Problems and tasks.
1. Edit the stretch of the jointer review from "Pros:Well built, great" through "of the business.", replacing "warranty" with "guarantee".
2. Continue the jointer review from its final sentence onward.

Source text.
━━━━
Pros:Well built, great warranty, heavy
The Bottom Line: Another welcome addition to the woodworking family from Ridgid. Too bad they are getting out of the business.
I recently bought the Ridgid thickness planer (see other review) and I have found that the planer and jointer compliment each other. The planer will create parallel surfaces that are a certain thickness apart while the jointer creates a straight edge and another edge that is 90 degrees to the first edge. If you buy all your wood with straight cut sides then all you really need is the planer. If your wood has some twist, bow or bend, then the planer will just create a nice piece of wood with parallel twists, bow and bends. I had read this but I guess I had to experience it firsthand. I ran a slightly twisted 2x4 through my planer, then flipped it over, reduced the thickness a bit on the planer adjustment and I got a nicely surfaced twisted board. I know you can use a table saw to get an initial flat side and then use the planer to get the other side parallel but I found this method difficult and limited to my saws depth of cut. I purchased the JP0610 model at Home Depot but that one is not in Epinions yet so I put the review here.
━━━━
Data shown.
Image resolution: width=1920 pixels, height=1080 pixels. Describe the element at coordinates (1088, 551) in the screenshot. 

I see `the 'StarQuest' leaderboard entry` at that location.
━━━━
Answers given.
1.
Pros:Well built, great guarantee, heavy
The Bottom Line: Another welcome addition to the woodworking family from Ridgid. Too bad they are getting out of the business.

2.
Recommend this product?
The jointer has a spinning cutter head that is 6 1/8 wide with very flat, long and parallel infeed and outfeed tables. By having the outfeed table almost exactly the same height of the top point of the cutter head and lowering the infeed table a small amount, you remove a set amount of material from your wood. After numerous passes you get a very flat surface on your wood. If you then press that flat side against the fence and run the wood through again you get a flat edge that is 90 degrees to your initial surface. Now your planer has a nice surface to plane a parallel edge.
A planer also has a spinning cutter that is a certain width,13 is very common, but it uses feed rollers to grab the wood and push/pull it through the cutting operation. The cutter head (which includes the feed rollers) is adjustable in height very accurately. The compression from the feed rollers causes a lot of twist, curl, bow, etc. to be flattened out during the cutting and then the wood springs back after it leaves the unit.
There are combination units around since the cutter is basically the same design but they tend to be more expensive than two individual units. So if space is extremely tight you might want to look at a combination unit.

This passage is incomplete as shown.